> [What you will do] Reproduce the following entries verbatim, beginning at the line that contains "Where should I click to: Click" and ending after the line that contains "will pyautogui.click(x=350, y=27).", with both of those lines included.

> [Provided data]
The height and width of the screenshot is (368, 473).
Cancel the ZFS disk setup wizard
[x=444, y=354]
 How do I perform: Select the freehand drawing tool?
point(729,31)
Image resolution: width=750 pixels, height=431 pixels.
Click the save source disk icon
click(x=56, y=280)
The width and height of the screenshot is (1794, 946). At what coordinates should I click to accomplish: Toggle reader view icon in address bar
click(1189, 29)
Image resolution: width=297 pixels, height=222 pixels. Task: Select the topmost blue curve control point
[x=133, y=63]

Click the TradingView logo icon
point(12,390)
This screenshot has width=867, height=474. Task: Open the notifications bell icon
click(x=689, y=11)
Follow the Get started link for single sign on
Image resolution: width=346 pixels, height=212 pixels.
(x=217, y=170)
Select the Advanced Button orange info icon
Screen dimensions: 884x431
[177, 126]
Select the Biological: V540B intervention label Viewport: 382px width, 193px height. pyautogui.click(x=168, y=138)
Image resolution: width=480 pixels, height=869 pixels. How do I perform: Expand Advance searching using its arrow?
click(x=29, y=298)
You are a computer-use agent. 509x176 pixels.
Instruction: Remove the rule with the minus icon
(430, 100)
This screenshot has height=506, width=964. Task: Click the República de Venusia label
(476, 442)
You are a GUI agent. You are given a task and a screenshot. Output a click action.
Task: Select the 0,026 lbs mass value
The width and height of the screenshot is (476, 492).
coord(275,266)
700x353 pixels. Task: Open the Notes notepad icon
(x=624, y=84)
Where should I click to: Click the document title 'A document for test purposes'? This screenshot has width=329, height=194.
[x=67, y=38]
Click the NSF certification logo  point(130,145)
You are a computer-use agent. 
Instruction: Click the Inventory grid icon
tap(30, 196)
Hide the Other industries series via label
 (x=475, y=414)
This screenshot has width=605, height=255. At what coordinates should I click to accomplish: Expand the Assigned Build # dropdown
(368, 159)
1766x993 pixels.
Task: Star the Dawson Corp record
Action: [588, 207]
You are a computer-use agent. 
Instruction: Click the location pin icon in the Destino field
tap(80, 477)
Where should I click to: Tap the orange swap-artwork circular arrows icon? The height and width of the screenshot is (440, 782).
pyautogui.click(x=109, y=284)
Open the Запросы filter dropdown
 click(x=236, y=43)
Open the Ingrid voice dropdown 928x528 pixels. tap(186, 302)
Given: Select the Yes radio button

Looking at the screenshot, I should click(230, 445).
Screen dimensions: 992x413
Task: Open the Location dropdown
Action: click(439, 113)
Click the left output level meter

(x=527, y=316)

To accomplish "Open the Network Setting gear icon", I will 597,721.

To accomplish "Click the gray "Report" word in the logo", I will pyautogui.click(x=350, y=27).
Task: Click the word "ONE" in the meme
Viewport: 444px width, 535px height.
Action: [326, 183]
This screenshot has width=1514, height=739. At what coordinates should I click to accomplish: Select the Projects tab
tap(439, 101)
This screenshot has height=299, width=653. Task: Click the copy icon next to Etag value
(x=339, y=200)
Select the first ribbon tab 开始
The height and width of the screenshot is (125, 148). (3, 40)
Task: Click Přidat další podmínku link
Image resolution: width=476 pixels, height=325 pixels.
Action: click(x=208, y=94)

> [Reply]
Where should I click to: Click the document title 'A document for test purposes'? This screenshot has width=329, height=194.
[x=67, y=38]
Click the NSF certification logo  point(130,145)
You are a computer-use agent. 
Instruction: Click the Inventory grid icon
tap(30, 196)
Hide the Other industries series via label
 (x=475, y=414)
This screenshot has width=605, height=255. At what coordinates should I click to accomplish: Expand the Assigned Build # dropdown
(368, 159)
1766x993 pixels.
Task: Star the Dawson Corp record
Action: [588, 207]
You are a computer-use agent. 
Instruction: Click the location pin icon in the Destino field
tap(80, 477)
Where should I click to: Tap the orange swap-artwork circular arrows icon? The height and width of the screenshot is (440, 782).
pyautogui.click(x=109, y=284)
Open the Запросы filter dropdown
 click(x=236, y=43)
Open the Ingrid voice dropdown 928x528 pixels. tap(186, 302)
Given: Select the Yes radio button

Looking at the screenshot, I should click(230, 445).
Screen dimensions: 992x413
Task: Open the Location dropdown
Action: click(439, 113)
Click the left output level meter

(x=527, y=316)

To accomplish "Open the Network Setting gear icon", I will 597,721.

To accomplish "Click the gray "Report" word in the logo", I will pyautogui.click(x=350, y=27).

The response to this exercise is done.